▶ **BRIEF**: Apart from the pictures, write out the records that follow exactly.
DATASET RECORDS START
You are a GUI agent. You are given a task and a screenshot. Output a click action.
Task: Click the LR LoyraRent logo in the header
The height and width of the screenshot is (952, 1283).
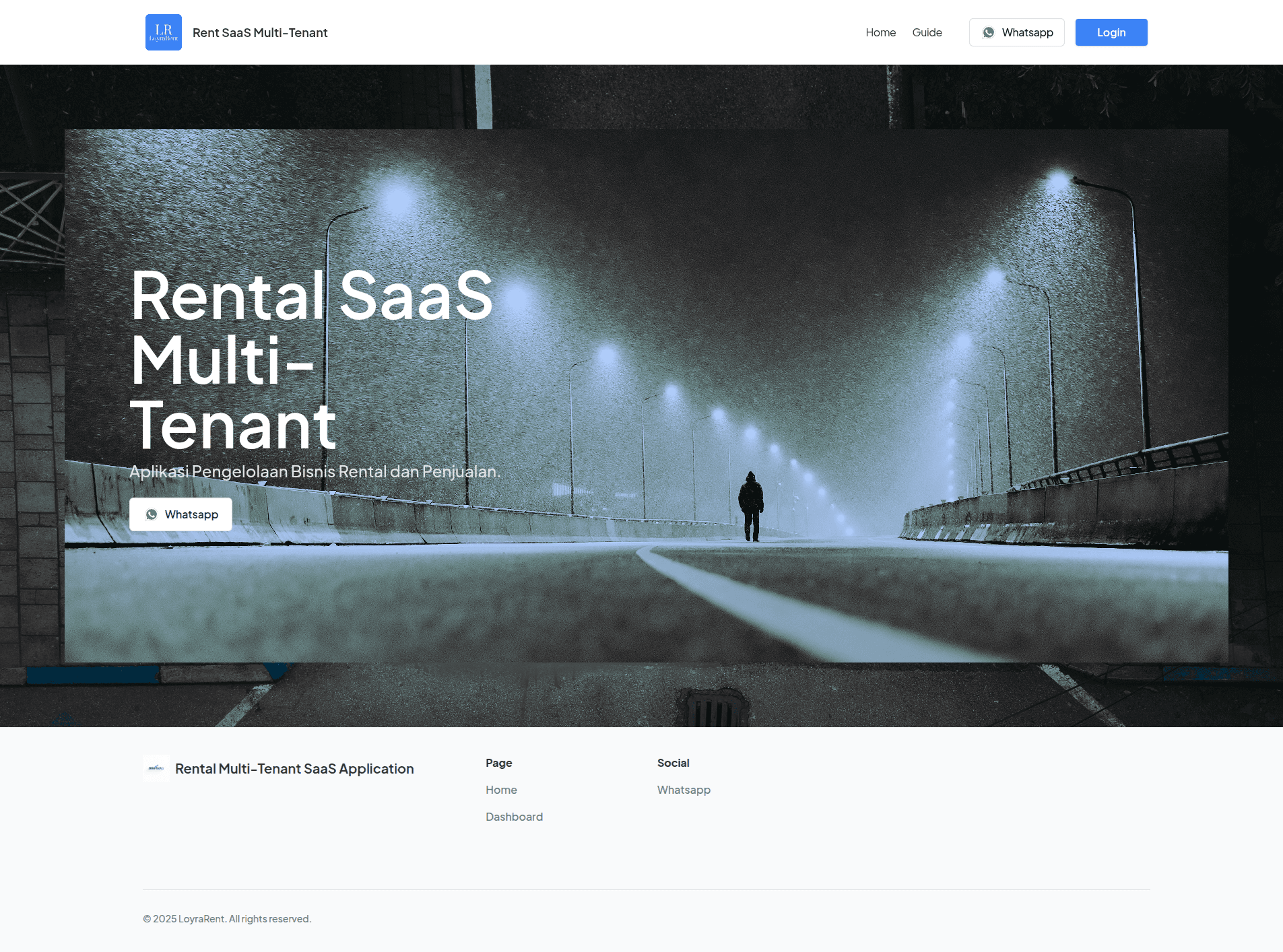pos(163,32)
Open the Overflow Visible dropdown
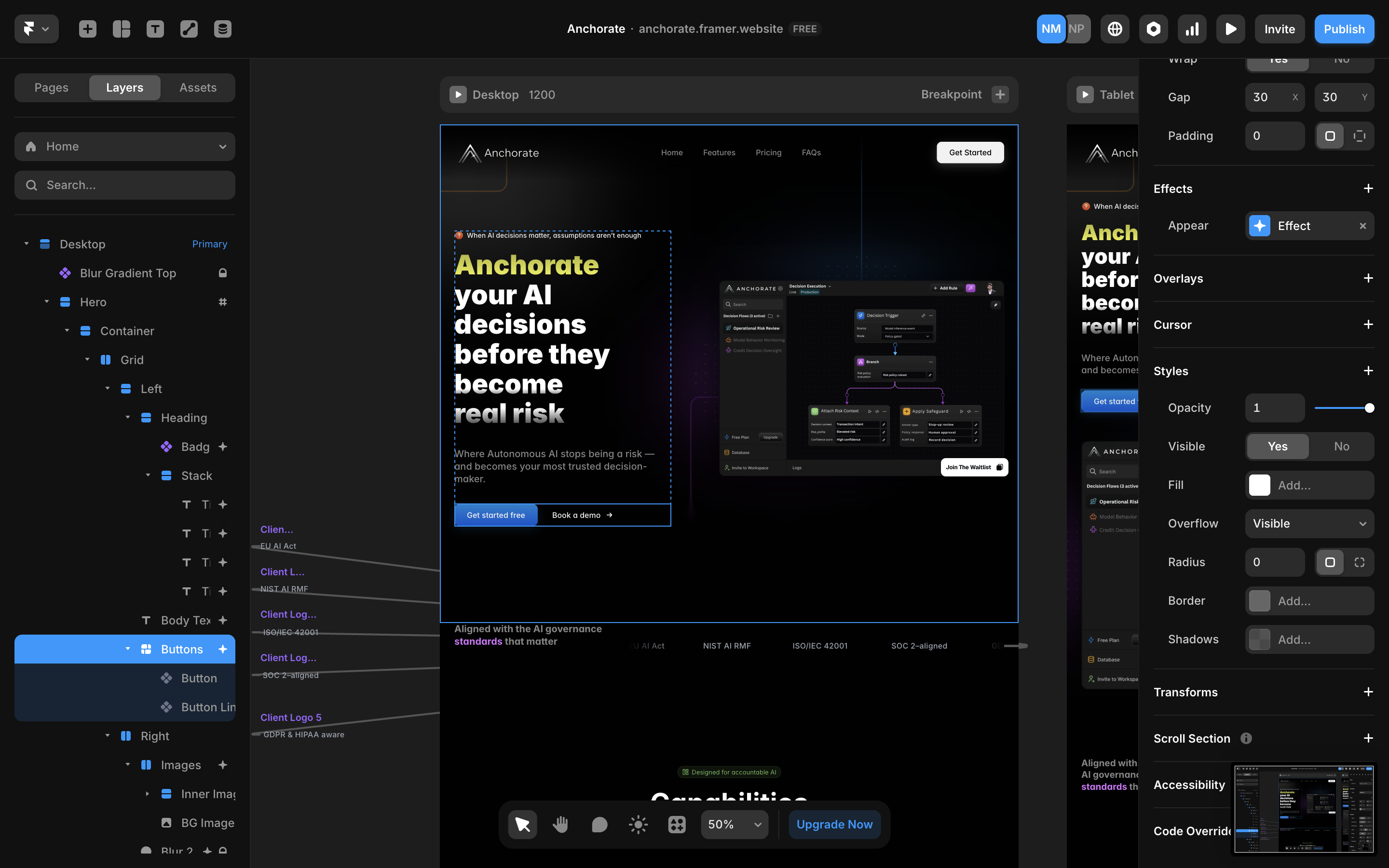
DATASET RECORDS END
▶ **RESULT FOR THIS TASK**:
You are a GUI agent. You are given a task and a screenshot. Output a click action.
Task: Click the LR LoyraRent logo in the header
The height and width of the screenshot is (952, 1283).
pos(163,32)
Open the Overflow Visible dropdown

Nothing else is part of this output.